Using SPSS to compute a one-sample t-test

    Excel does not have a formula for this test. (It is rarely used except for teaching purposes. If, as in standard tests, the population mean is known, so is the population standard deviation.) We'll now go through the procedure in SPSS to compute one-sample t-tests.

    Go to the Analyze menu and select the submenu Compare Means. In this submenu you'll see several tests. The one that we're interested in today is One-sample t-test. x
    After selecting One-sample t-test, you'll get a window that looks like this. Here you should select the Test Variable from your sample that you want to analyze. Then you enter the Test Value, which is the mean for H0 (10 for the Dr.MC Squared example; population mean for the other cases). This is very important: You must always enter the population mean on this screen in a one-sample t-test! t
    Here is what the output will look like. x

    The output includes the sample mean, the sample standard deviation, the standard error, the tobs (in the t column), the degrees of freedom, the mean difference (the sample mean - the test value), and a p-value for a 2-tailed test of significance. All of these results should match what we got above going through the problem by hand. check to see that they do.

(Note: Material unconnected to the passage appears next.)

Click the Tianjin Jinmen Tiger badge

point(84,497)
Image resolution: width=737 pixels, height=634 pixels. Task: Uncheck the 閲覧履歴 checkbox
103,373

    Note that SPSS does not tell you to reject or fail to reject the H0, nor does it give you the tcrit. To make your decision about the H0, you must compare the 2-tailed p-value with your α-level.

    If you are conducting a 1-tailed test, the p-value is half of what is reported. So if p (2-tailed) = .001, then p (1-tailed) = .0005.

    If the p-value is equal to or smaller than the your α-level (it's in the critical region), then you should reject the H0; otherwise you should fail to reject. So if a = .05 and p = .0005, p < a; therefore, reject the null hypothesis.


(4) Use SPSS for the rest of the questions. Enter the data into SPSS and then conduct the one-sample t-test in order the answer the questions that follow. An example of how to address this question is provided in the instructions above.

Suppose that your psychology professor, Dr. I. D. Ego, gives a 20 point true-false quiz to 9 students and wants to know if they were different from groups in the past who have tended to have an average of 9.0. Their scores from the current group were: 6, 7, 7, 8, 8, 8, 9, 9, 10.

    (a) Did the current group perform differently from those in the past? We'll assume a significance level of α = 0.05.

(5) Now try another problem with SPSS and write out each step of hypothesis testing, using the values on the SPSS output for tobs, df, and the significance of tobs.

    The personnel department for a major corporation in the Northeast reported that the average number of absences during the months of January and February last year was μ = 7.4. In an attempt to reduce absences, the company offered free flu shots to all employees this year. For a sample of n = 10 people who took the flu shots, the number of absences this year were 6, 8, 10, 3, 4, 6, 5, 4, 5, 6. Do these data indicate a significant reduction in the number of absences? Use α = .05.